They Invented the Must-Have Instrument for the Burning Man Set. Now They Want to Kill It Off

During a tense scene in Netflix’s hit drama Narcos, a Colombian official confronts Pablo Escobar over his prolific drug smuggling, and their standoff is punctuated by the strange sounds of a metallic instrument. It’s the same haunting strain that can be heard in the soundtrack for the game Minecraft and in recent live performances by Björk. The melodies are created by one of the weirder trends to take hold in the world of professional music: the handpan.

Invented just 20 years ago, the handpan is a large hollow metal object that players balance on their lap and strike with their fingertips to create a deep, reverberating tone. The instrument has become a mainstay of alternative cultural events like Burning Man, and videos featuring handpans have racked up hundreds of millions of views online. Grammy Award winners Imogen Heap and Jacob Collier have played them onstage. Dave Matthews owns one. Even the Dalai Lama has tried it out.

They Invented the Must-Have Instrument for the Burning Man Set. Now They Want to Kill It Off

Behind the instrument’s ascent, however, a painful saga has unfolded. Once the handpan achieved internet fame, copycats and lookalikes rushed to follow. That process was made all the more extreme because the original version of the instrument is almost impossible to come by. Each one is handmade by a pair of reclusive Swiss artists, Felix Rohner and Sabina Schärer, using a process so careful, painstaking and slow, that for years, supply has been wildly eclipsed by demand. In a rare interview over Zoom at their home in Switzerland, the artists are passionate and idealistic, given to speaking seriously about the “spirit of the hammer” and the purity of their craft. They’re also furious about the wider commercialization of their work. 

But the instrument’s familiar trajectory from art piece to online sensation to copycat victim has a twist: Rohner and Schärer have launched a broad legal campaign to wrest back control of their invention. In a series of cases around the world, the artists are testing the limits of copyright laws’ protections against an army of knockoffs, prompting independent handpan makers to sue Rohner and Schärer in turn. Some musicians fear that the legal feud, which will have its next hearing in Switzerland next week, could kill the instrument off altogether. 
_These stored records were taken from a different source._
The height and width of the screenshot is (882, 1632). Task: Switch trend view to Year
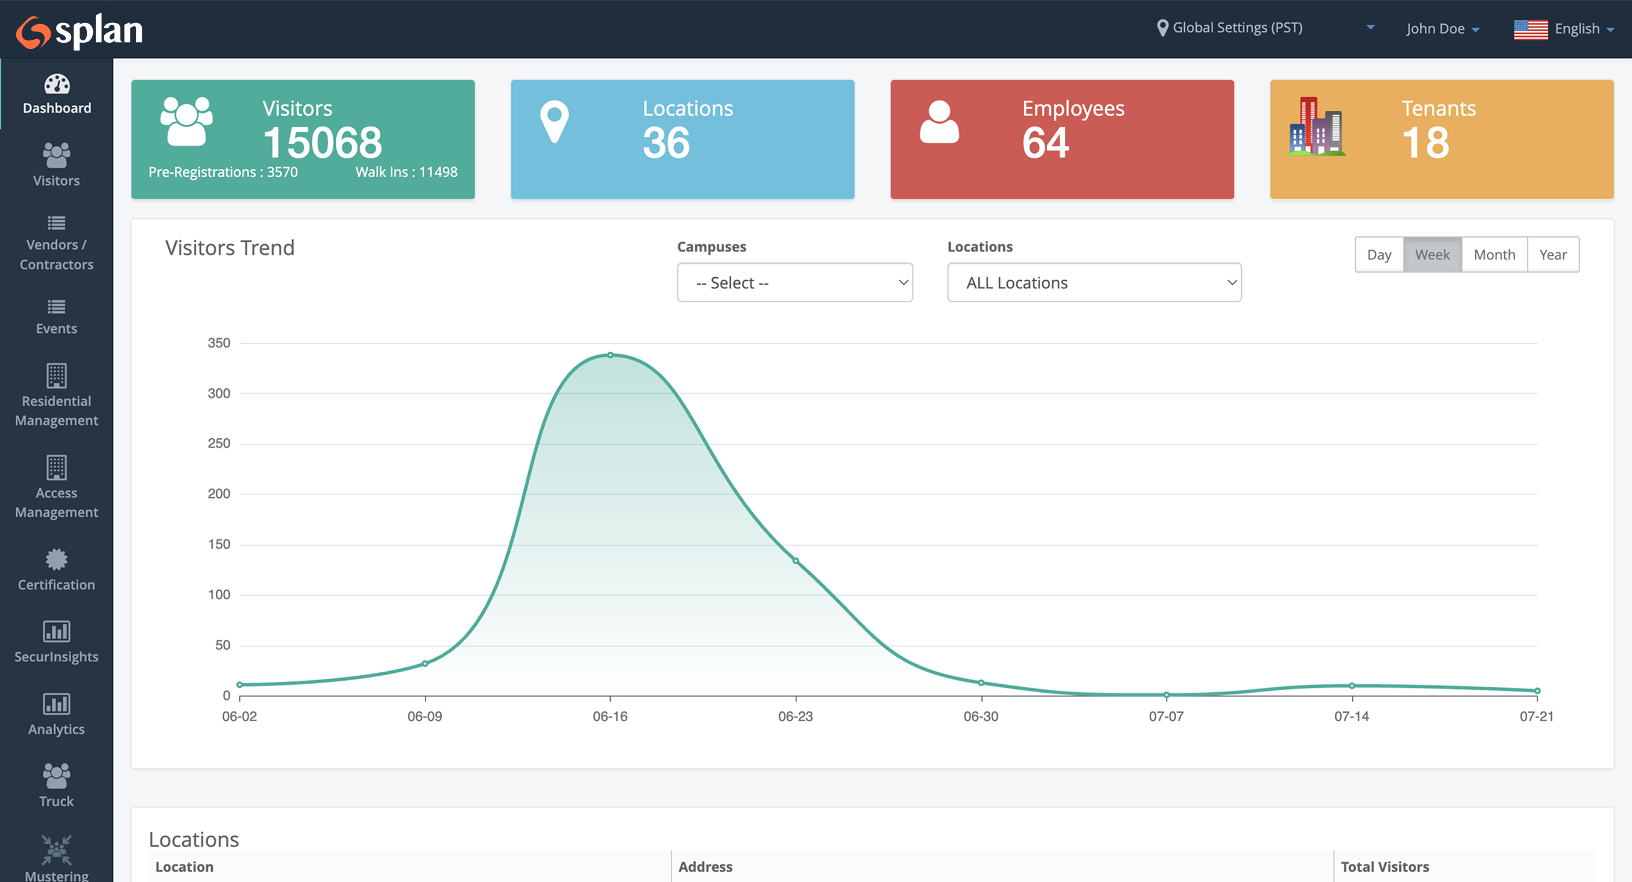pyautogui.click(x=1552, y=255)
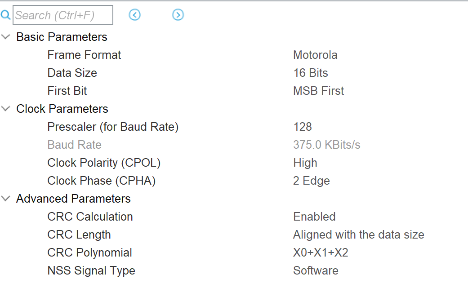Switch NSS Signal Type from Software
Viewport: 468px width, 288px height.
pos(316,270)
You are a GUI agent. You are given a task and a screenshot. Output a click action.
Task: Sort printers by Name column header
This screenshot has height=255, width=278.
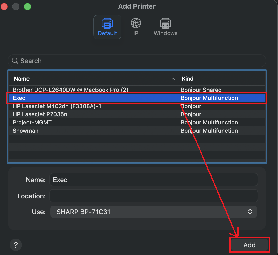(22, 79)
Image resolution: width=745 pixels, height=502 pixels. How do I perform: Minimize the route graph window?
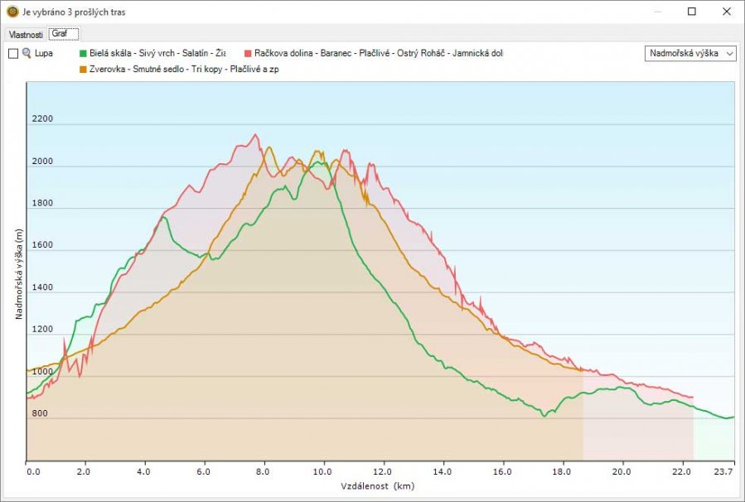pyautogui.click(x=657, y=12)
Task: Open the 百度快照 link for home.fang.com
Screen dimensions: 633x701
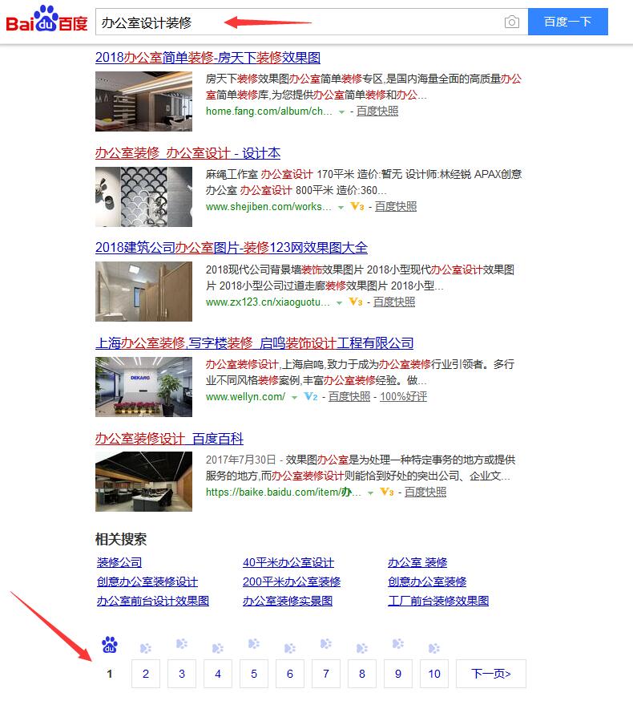Action: (x=377, y=111)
Because of its own creators’ assault against the commoditization of their work, a cottage industry of handpan makers are in limbo, as are thousands of would-be players and the legacy of a peculiar instrument. One independent handpan craftsman, Kyle Cox, put it this way: “The handpan as we know and love it becoming extinct is a real risk.” 

Decades before they became the villains of a musical subculture, Rohner and Schärer conceived the idea for a new instrument while making steel drums inspired by Trinidadian players. Another musician asked the artists a question: What if you built a metal drum that could be played with hands, not mallets? In their workshop in the Swiss city of Bern, they joined together the rims of two hammered bowls of steel and created a flattened sphere—like a small alien spaceship. Playable only with fingers and palms, they gave it the name Hang, after the Bernese word for hand.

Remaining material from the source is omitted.